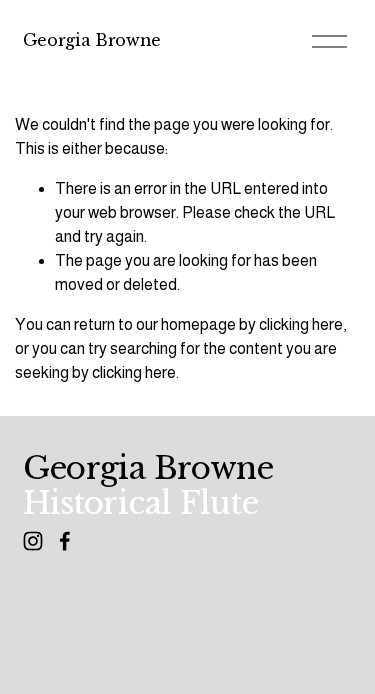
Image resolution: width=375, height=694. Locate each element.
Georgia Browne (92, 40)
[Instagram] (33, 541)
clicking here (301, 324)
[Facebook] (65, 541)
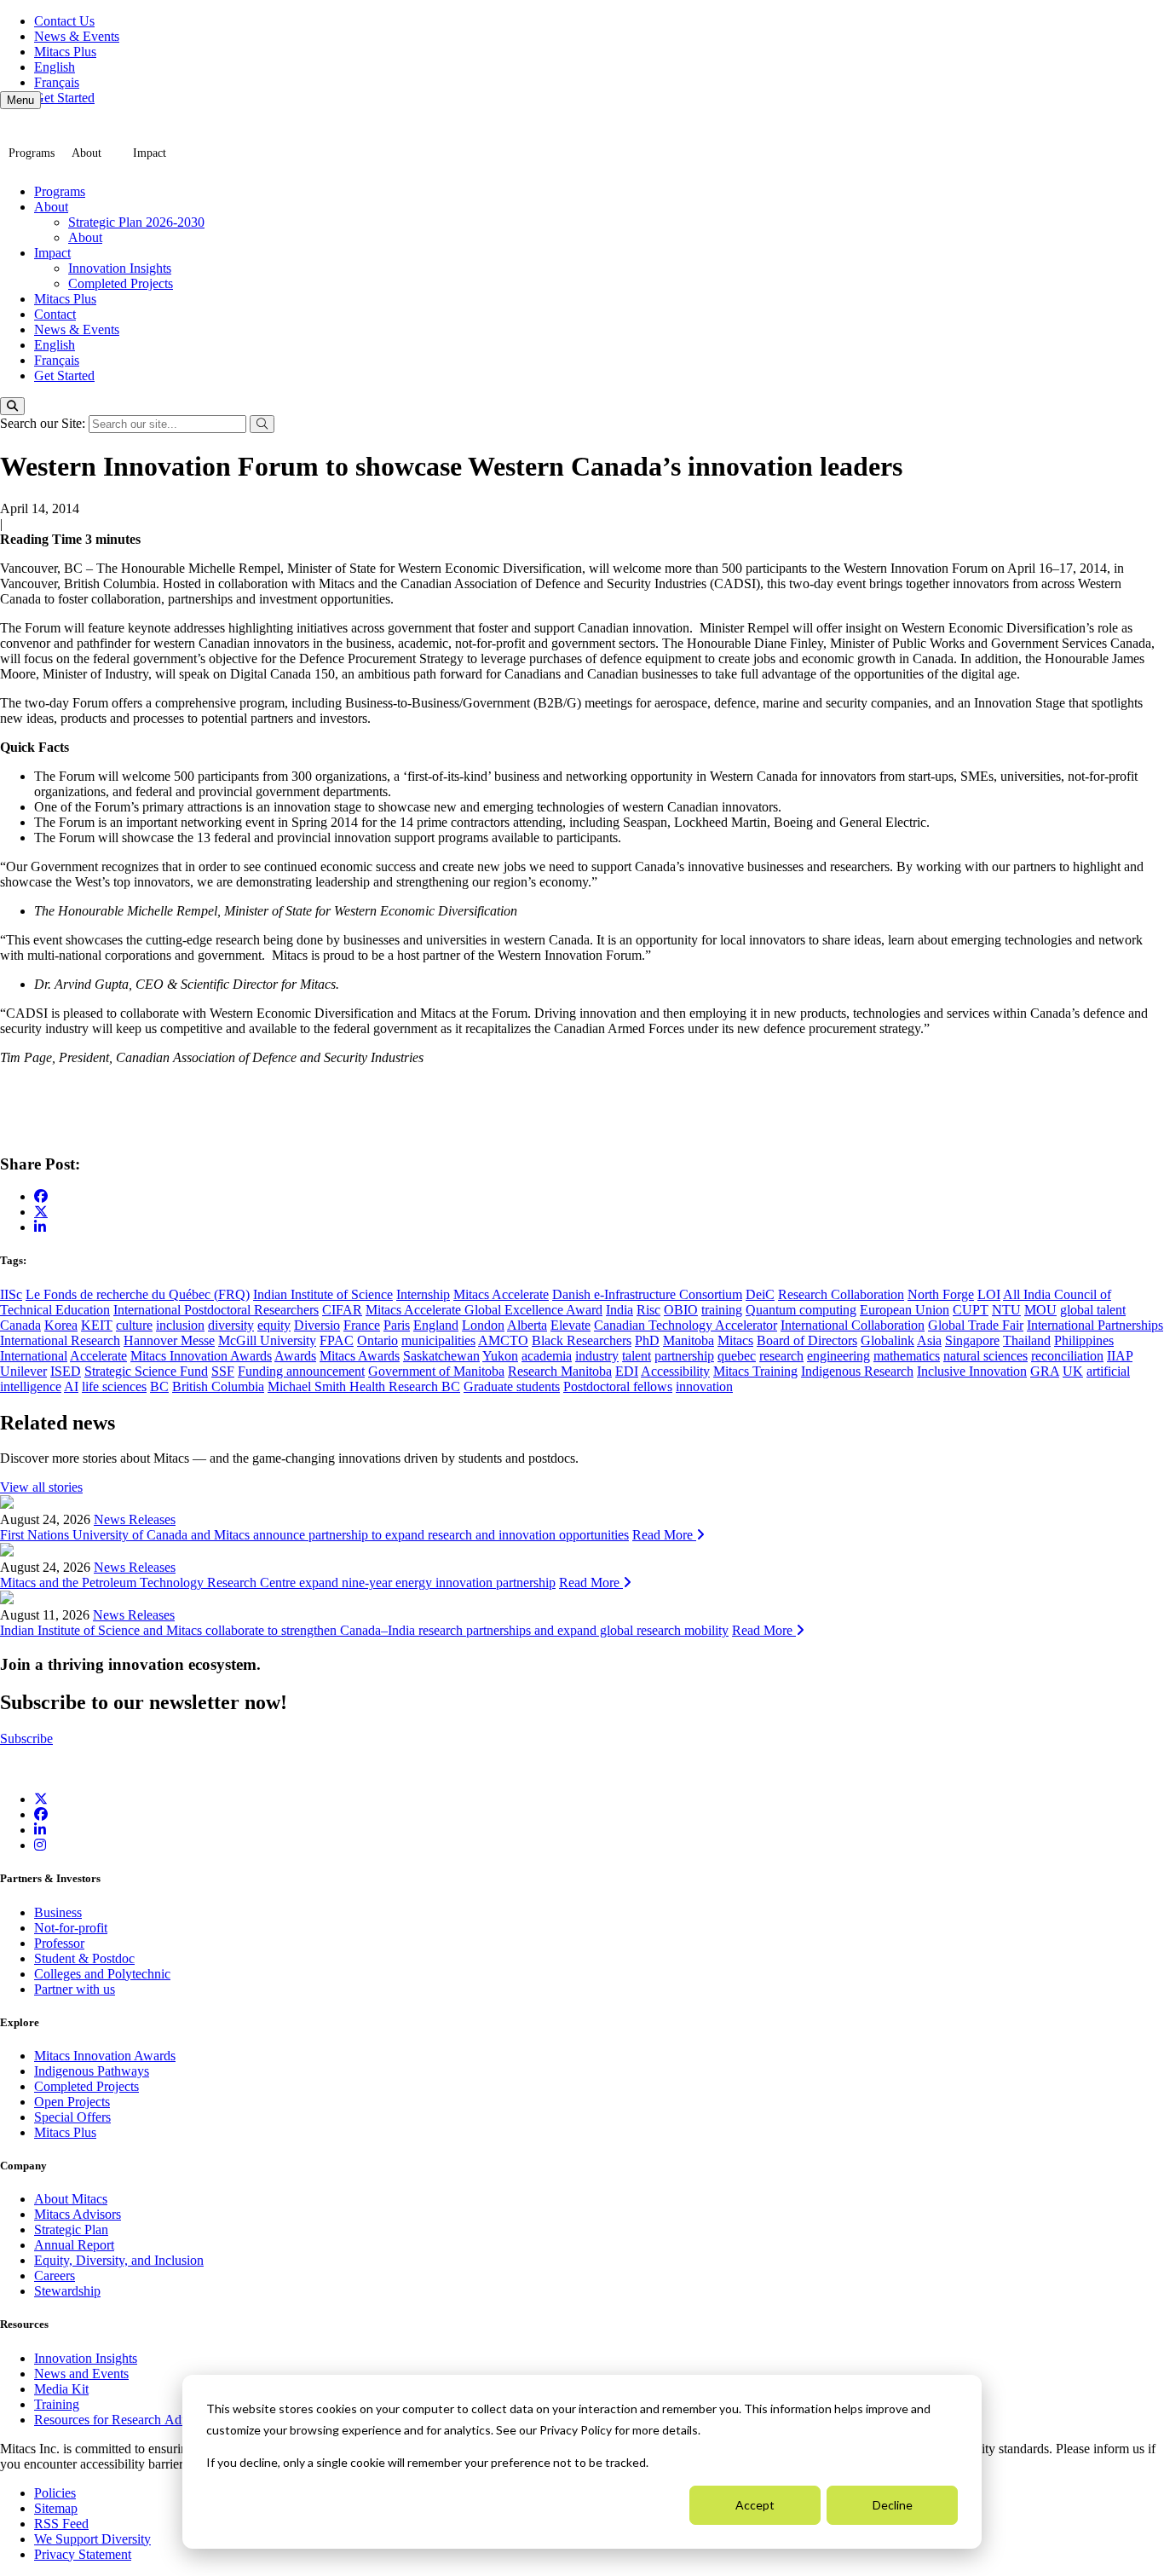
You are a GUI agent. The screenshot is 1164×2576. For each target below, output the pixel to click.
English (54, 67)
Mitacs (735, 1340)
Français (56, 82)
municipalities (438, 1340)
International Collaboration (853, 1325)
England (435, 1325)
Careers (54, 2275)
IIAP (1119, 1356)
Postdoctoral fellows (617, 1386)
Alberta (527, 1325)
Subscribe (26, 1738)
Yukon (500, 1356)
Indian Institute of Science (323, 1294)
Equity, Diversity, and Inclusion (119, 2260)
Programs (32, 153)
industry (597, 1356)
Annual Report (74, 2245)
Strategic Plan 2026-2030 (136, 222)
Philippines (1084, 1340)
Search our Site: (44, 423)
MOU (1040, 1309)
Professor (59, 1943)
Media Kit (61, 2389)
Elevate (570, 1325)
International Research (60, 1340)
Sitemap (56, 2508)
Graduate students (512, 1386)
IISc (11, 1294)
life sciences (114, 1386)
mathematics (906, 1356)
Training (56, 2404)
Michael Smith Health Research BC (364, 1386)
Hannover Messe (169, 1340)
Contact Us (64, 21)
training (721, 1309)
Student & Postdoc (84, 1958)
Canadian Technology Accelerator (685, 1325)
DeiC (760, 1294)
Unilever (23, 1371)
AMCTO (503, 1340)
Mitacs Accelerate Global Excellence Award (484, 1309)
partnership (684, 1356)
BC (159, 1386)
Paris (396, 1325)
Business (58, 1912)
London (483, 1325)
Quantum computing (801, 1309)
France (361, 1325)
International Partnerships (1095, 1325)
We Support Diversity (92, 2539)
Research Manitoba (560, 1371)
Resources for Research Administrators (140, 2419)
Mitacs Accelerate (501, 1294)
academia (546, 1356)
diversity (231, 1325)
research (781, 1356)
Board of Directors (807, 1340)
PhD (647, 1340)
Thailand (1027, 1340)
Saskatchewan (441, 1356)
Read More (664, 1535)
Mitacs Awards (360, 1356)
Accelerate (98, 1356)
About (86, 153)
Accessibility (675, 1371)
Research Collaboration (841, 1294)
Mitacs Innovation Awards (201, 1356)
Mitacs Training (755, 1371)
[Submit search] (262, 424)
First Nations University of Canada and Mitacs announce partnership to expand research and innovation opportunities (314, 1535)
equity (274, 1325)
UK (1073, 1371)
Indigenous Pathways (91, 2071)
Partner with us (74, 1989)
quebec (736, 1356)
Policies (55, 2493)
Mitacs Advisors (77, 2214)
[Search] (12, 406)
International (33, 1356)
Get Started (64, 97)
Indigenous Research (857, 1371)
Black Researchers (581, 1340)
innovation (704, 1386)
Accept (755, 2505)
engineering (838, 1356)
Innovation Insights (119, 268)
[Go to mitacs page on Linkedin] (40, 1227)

What to work on – Please give the material above again in full, with no pictures in your version.

Exercise answer –
Image resolution: width=375, height=694. Locate each element.
Georgia Browne (92, 40)
[Instagram] (33, 541)
clicking here (301, 324)
[Facebook] (65, 541)
You are a GUI agent. The screenshot is 1164×2576. For each target below, output the pixel to click.
English (54, 67)
Mitacs (735, 1340)
Français (56, 82)
municipalities (438, 1340)
International Collaboration (853, 1325)
England (435, 1325)
Careers (54, 2275)
IIAP (1119, 1356)
Postdoctoral fellows (617, 1386)
Alberta (527, 1325)
Subscribe (26, 1738)
Yukon (500, 1356)
Indian Institute of Science (323, 1294)
Equity, Diversity, and Inclusion (119, 2260)
Programs (32, 153)
industry (597, 1356)
Annual Report (74, 2245)
Strategic Plan 2026-2030 (136, 222)
Philippines (1084, 1340)
Search our Site: (44, 423)
MOU (1040, 1309)
Professor (59, 1943)
Media Kit (61, 2389)
Elevate (570, 1325)
International Research (60, 1340)
Sitemap (56, 2508)
Graduate students (512, 1386)
IISc (11, 1294)
life sciences (114, 1386)
mathematics (906, 1356)
Training (56, 2404)
Michael Smith Health Research BC (364, 1386)
Hannover Messe (169, 1340)
Contact Us (64, 21)
training (721, 1309)
Student & Postdoc (84, 1958)
Canadian Technology Accelerator (685, 1325)
DeiC (760, 1294)
Unilever (23, 1371)
AMCTO (503, 1340)
Mitacs Accelerate Global Excellence Award (484, 1309)
partnership (684, 1356)
BC (159, 1386)
Paris (396, 1325)
Business (58, 1912)
London (483, 1325)
Quantum computing (801, 1309)
France (361, 1325)
International Partnerships (1095, 1325)
We Support Diversity (92, 2539)
Research Manitoba (560, 1371)
Resources for Research Administrators (140, 2419)
Mitacs Accelerate (501, 1294)
academia (546, 1356)
diversity (231, 1325)
research (781, 1356)
Board of Directors (807, 1340)
PhD (647, 1340)
Thailand (1027, 1340)
Saskatchewan (441, 1356)
Read More (664, 1535)
Mitacs Awards (360, 1356)
Accelerate (98, 1356)
About (86, 153)
Accessibility (675, 1371)
Research Collaboration (841, 1294)
Mitacs Innovation Awards (201, 1356)
Mitacs Training (755, 1371)
[Submit search] (262, 424)
First Nations University of Canada and Mitacs announce partnership to expand research and innovation opportunities (314, 1535)
equity (274, 1325)
UK (1073, 1371)
Indigenous Pathways (91, 2071)
Partner with us (74, 1989)
quebec (736, 1356)
Policies (55, 2493)
Mitacs Advisors (77, 2214)
[Search] (12, 406)
International (33, 1356)
Get Started (64, 97)
Indigenous Research (857, 1371)
Black Researchers (581, 1340)
innovation (704, 1386)
Accept (755, 2505)
engineering (838, 1356)
Innovation Insights (119, 268)
[Go to mitacs page on Linkedin] (40, 1227)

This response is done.